Problem to solve —
Carry on the article about board certification for personal injury lawyers, picking up right after its final sentence.

Excerpt provided —
-- Opening Marker --

What is Board Certification in Personal Injury Law?
When we think of “Board Certification”, we think of the best: doctors, surgeons, and professionals who are all-around qualified. “Board certified” signifies that the professional is one of the best at what they do in their chosen profession. This article explains the significance, and what to look for when consulting with a lawyer after an accident.
What is Board Certification in relation to Personal Injury Law?
Board Certification is a distinction that separates those who excel in their field from their average peers. It separates the professionals from those who “slack off”, the “paper pushers”, who do as little as possible for small settlements.
Board Certification is a mark of excellence. Hospitals will never allow a surgeon without Board Certification to perform surgery on a patient. In fact they may not even be able to hold privileges at a hospital. Doctors with Board Certification have a higher level of successful patient outcomes than those who chose not to “take their boards”.
A patient should never allow a surgeon lacking Board Certification to perform surgery on them, and thus they should never allow a lawyer who lacks the qualifications to represent them in court. And, for those unaware, lawyers can (and should) absolutely become Board Certified.
Why are the qualifications of a Personal Injury lawyer important?
Qualifications should be the first thing a potential client looks at when choosing legal representation. While the profession of law itself is a prestigious one, more goes into what makes a great lawyer than law school and a bar exam score.
Potential clients should ask the following questions:
- Does my lawyer have Board Certification?
- Has my lawyer ever had a complaint filed against them with the Bar Association?
- What are my lawyer’s recent verdicts?
- Can my lawyer show me recent settlement amounts?
- When was the last time my lawyer went to trial?
- How many trials is my lawyer currently representing clients in?
Why is a lawyer’s court and trial experience important?
Clients often make the mistake of not narrowing down what a lawyer does to one area of the law. We think of a lawyer as a person we can hire to “sue” someone who has “wronged us”. That, however, is not the whole picture.
It’s true that a lawyer does have the ability to “sue” those who act negligently and cause harm to others. However, it’s also true that a lawyer can practice any area of law they want to after passing a state bar exam. This is very broad and leaves a lot of questions about experience unanswered. Has the lawyer ever seen a case to trial? More importantly, how many trials has the lawyer seen to success?
That’s why a great deal of the time a lawyer specializes. The best Personal Injury lawyers do only one thing: practice accident law. It could be specializing in Personal Injury, for instance. Just like those in the medical profession, a lawyer chooses their specialty and focuses their attention on it.

-- Closing Marker --

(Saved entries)
-- Opening Marker --

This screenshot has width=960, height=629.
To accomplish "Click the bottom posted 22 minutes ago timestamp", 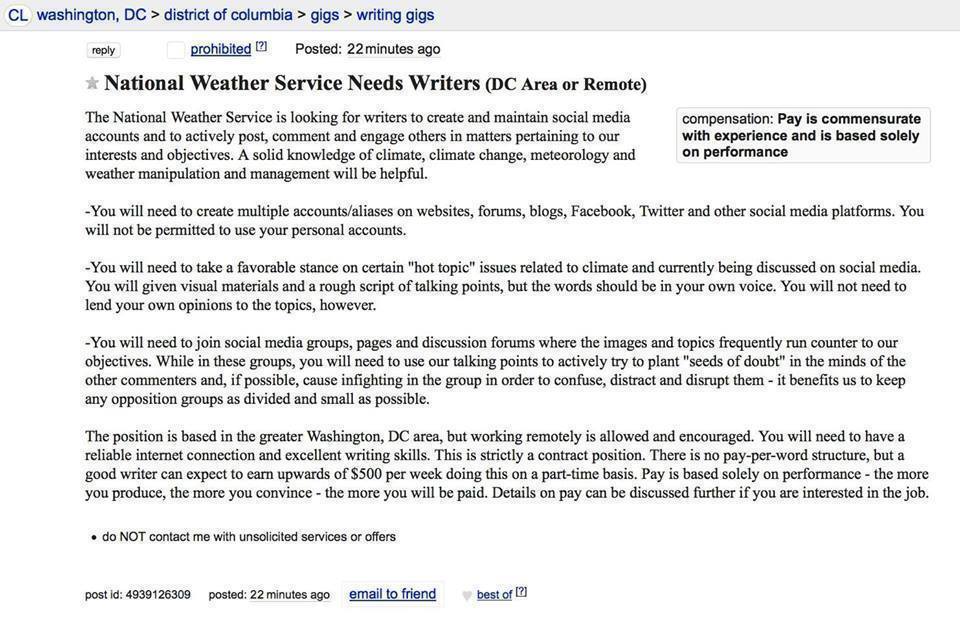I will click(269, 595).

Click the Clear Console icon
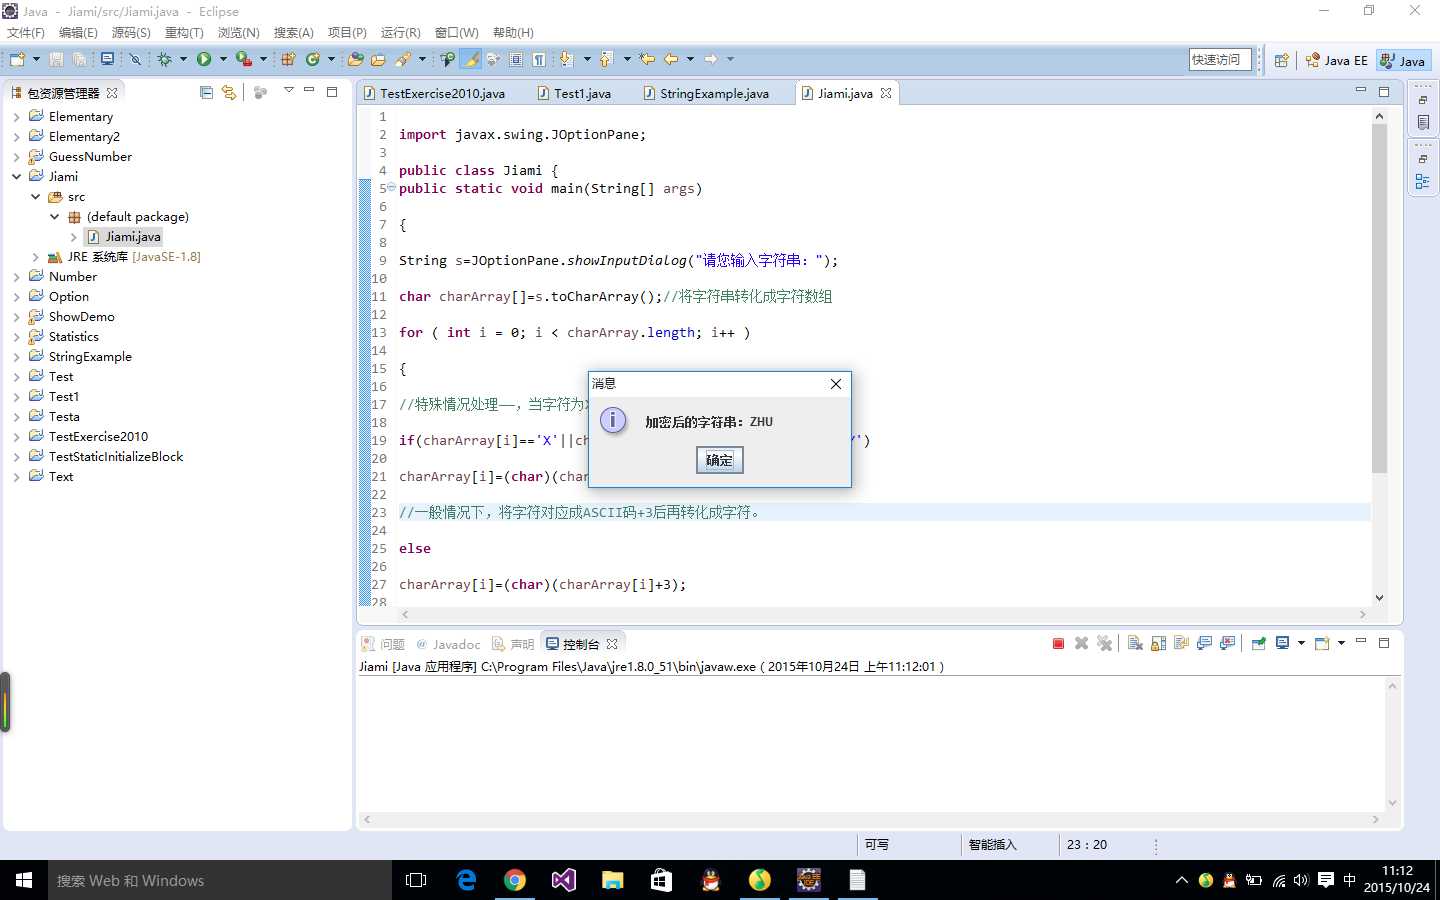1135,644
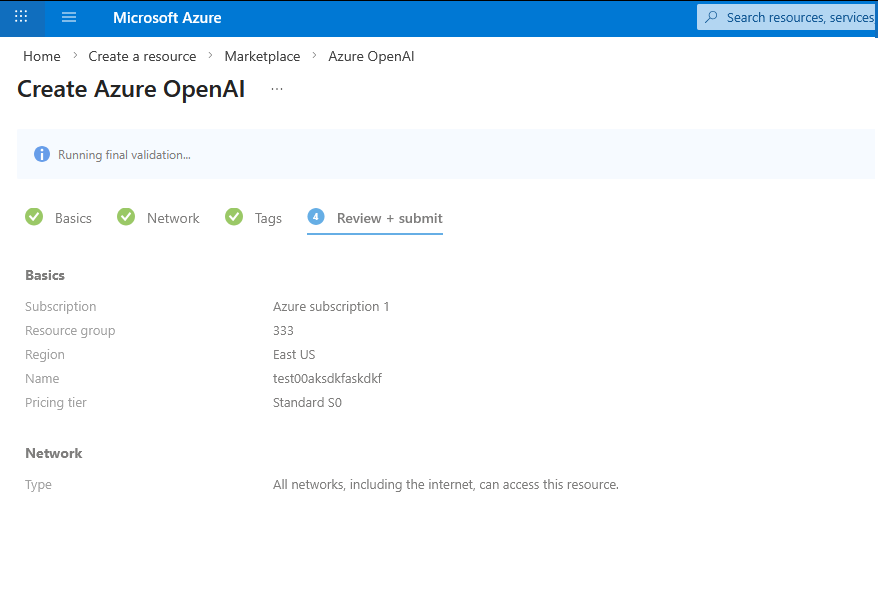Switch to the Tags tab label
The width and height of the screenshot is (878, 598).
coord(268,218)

-- Closing Marker --

Response —
When a lawyer gains enough experience and has resolved enough cases successfully, only then do they proceed in obtaining Board Certification.
What makes a lawyer with Board Certification great?
What separates a good lawyer from a great lawyer? Board Certification. The choice to pursue Board Certification is one that requires dedication, time, and commitment.
A high standard of ethics and maintaining client satisfaction are only two factors that go into a highly qualified lawyer. To achieve Board Certification, lawyers must undergo a rigorous screening of credentials. These include but are not limited to:
- Documented experience. How long has the lawyer been practicing? What is their success rate?
- Both judicial and peer references. What do other top lawyers and those in the legal sphere think of a lawyers’ ethics and moral character?
- A comprehensive exam must be passed.
- Any disciplinary action taken upon the lawyer receives thorough review. However, lawyers with prior disciplinary action usually do not quality for Board Certification. This is why a lawyer with conduct issues or questionable ethics may not qualify to become Board Certified.
Why is maintaining Board Certification important?
Retaining Board Certification is just as important as achieving it in the first place. Remaining Board Certified means the lawyer is maintaining the high standards set forth for them. Also, that they continue to provide successful outcomes for every client.
Board Certification is proof that the lawyer is being held to a higher standard than his or her peers. Both personally and professionally. Clients can place their trust in a lawyer with Board Certification. These lawyers have continually exceed the standards necessary to practice Personal Injury law.